The dilemma posed by consumer-focused devices in a blended world
Most of the problematic devices are designed primarily for consumer usage, and today that usage is biased toward unfettered sharing. Digital cameras (not just the ones built in to smartphones) often include geolocation stamps to help you remember where the picture was taken. More and more social networking apps, such as Foursquare and Facebook, track and publish your current location -- courtesy of your smartphone -- so that your online friends can know where you are, allowing impromptu get-togethers or a reminder from your spouse to pick up a carton of orange juice while you're at the grocery store. There's even an industry that uses the technology to track kids in case they get lost.
In the business world, such tracking has long been used to make sure delivery truck drivers aren't goofing off en route, such as swinging by a favorite bar or taking the gas- and time-consuming scenic route.

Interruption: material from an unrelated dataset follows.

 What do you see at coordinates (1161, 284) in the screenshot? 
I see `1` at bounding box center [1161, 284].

There are similar examples for the use of cameras and microphones: You can deposit a check at several banks by snapping a picture on your iPhone or Android, then sending in the image. You can buy products or compare prices by scanning bar codes via the built-in camera. You can sample music and get its name and a chance to buy the song or album via apps that tap into the bult-in microphone. You can record lectures for richer note-taking. And on and on.

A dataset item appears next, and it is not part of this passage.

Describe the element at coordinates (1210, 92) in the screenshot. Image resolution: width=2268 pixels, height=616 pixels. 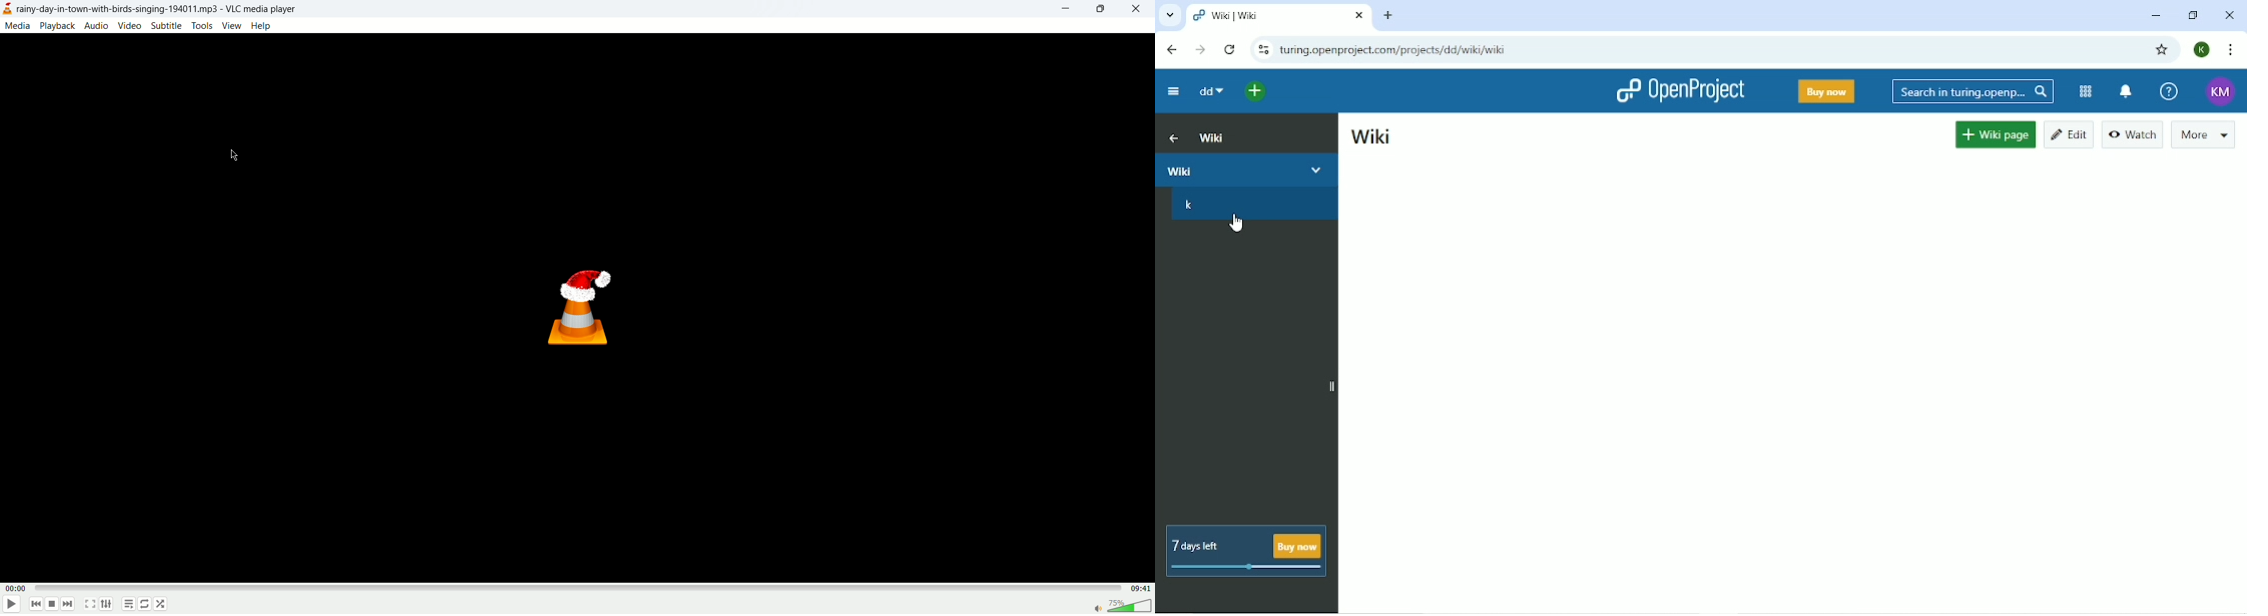
I see `dd` at that location.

But the same technology that brings benefts to some can bring dangers to others. Troop location is one such example. Stalking is another -- public geolocation makes that easier, too. Cameras and audio recording are great for spying uses, whether personal, business, or government.
First steps to managing multiple-user devices
So what to do? Educating users is the first step. As I hear over and over again from security and IT pros, most people want to do the right thing -- they just don't know if they are and, if not, or how to do it.
The use of mobile management tools can help, as they can disable cameras and so forth on several popular devices. The catch is that the devices have to be actually managed -- a person who brings in a personal device and never accesses the corporate network won't ever get managed by IT's mobile management tool. Plus, even for managed devices, the tools today aren't sophisticated enough to, say, disallow use of the camera within the employer facilities but allow it elsewhere, to prevent only problematic photo-taking.